Something similar happens with firms that sell depletable natural resources, such as oil and gas deposits. To a first approximation, if a company takes a barrel of oil out of the ground and sells it to a customer, the revenue it receives isn’t income but instead is just a transformation on the balance sheet from one asset to another. The firm is taking its wealth in the form of crude oil in “inventory” and turning it into dollars on deposit at the bank. It would grossly overstate the net income of the firm to consider only its out-of-pocket expenses incurred when bringing that oil to the surface, and neglecting the loss in the asset value of the remaining oil in the ground.

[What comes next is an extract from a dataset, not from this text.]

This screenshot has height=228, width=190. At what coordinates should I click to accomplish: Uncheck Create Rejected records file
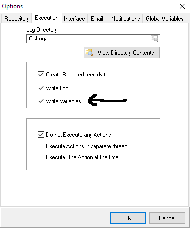tap(41, 75)
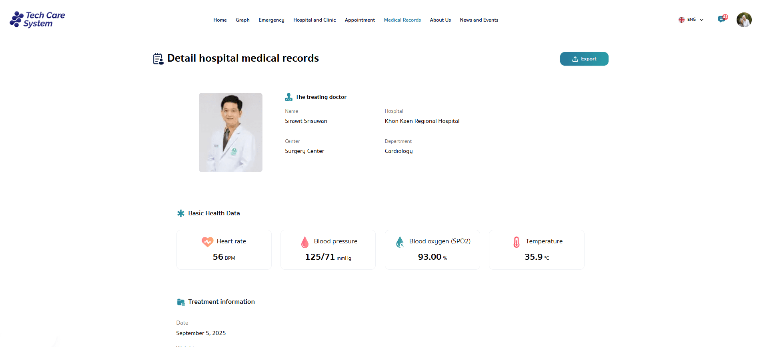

Because of these types of considerations, the tax code historically has allowed oil and gas companies to deduct a certain percentage of the value of their sales in the form of a depletion allowance. The true irony here is that this particular provision was originally put in place in 1926, and in 1975 was removed for the integrated oil companies. In other words, today the percentage depletion allowance can only be claimed by the independent producers and royalty owners. One can argue the merits of the rule, and claim that the percentage (currently 15% but with limitations) is too high or too low, but it is simply false to claim that the Administration is seeking to close loopholes on “Big Oil” by eliminating this provision.
Intangible Drilling Costs: The treatment of so-called intangible drilling costs (which allows the deduction of other expenses related to the exploration and discovery of new wells) is also preferential for the independents. These provisions allow the independent oil and gas producers to fully deduct their “intangible drilling costs” in the year that they are incurred, rather than only being able to deduct one-third of such expenses, and having to spread them out over five years, as the major producers must do.
So here again, we see that the Administration’s rhetoric is the opposite of reality. Far from sticking it to “Big Oil,” the proposed changes would primarily impact the independent producers. Furthermore, allowing for full expensing in the first year is hardly a “loophole” unique to energy companies: The Obama Administration implemented 100% expensing on a wide range of qualifying business investments from September 2010 through the end of 2011, in an effort to jumpstart the economy. To repeat, one can argue the pros and cons of such provisions, but it is dishonest to portray them as special privileges for fossil fuels.
Generally speaking, the most efficient tax code has low marginal rates across the board, with no special treatment of any particular industry. This allows for the collection of tax receipts while minimizing the distortion caused by the political process picking winners and losers.
From this vantage point, the Obama Administration’s proposals do not simplify the tax code, for they deny general provisions to specific sectors, and they ignore accounting realities and hence penalize industries that involve depletable resources. Furthermore, the proposals constitute a net tax increase—particularly on the independent producers, not the big integrated companies—and would serve to raise gasoline prices.
If the Obama Administration really wants to achieve its stated goals of reducing the long-term budget deficit while lowering gasoline prices, the solution is obvious: It can remove impediments to the development of domestic energy supplies on federal lands.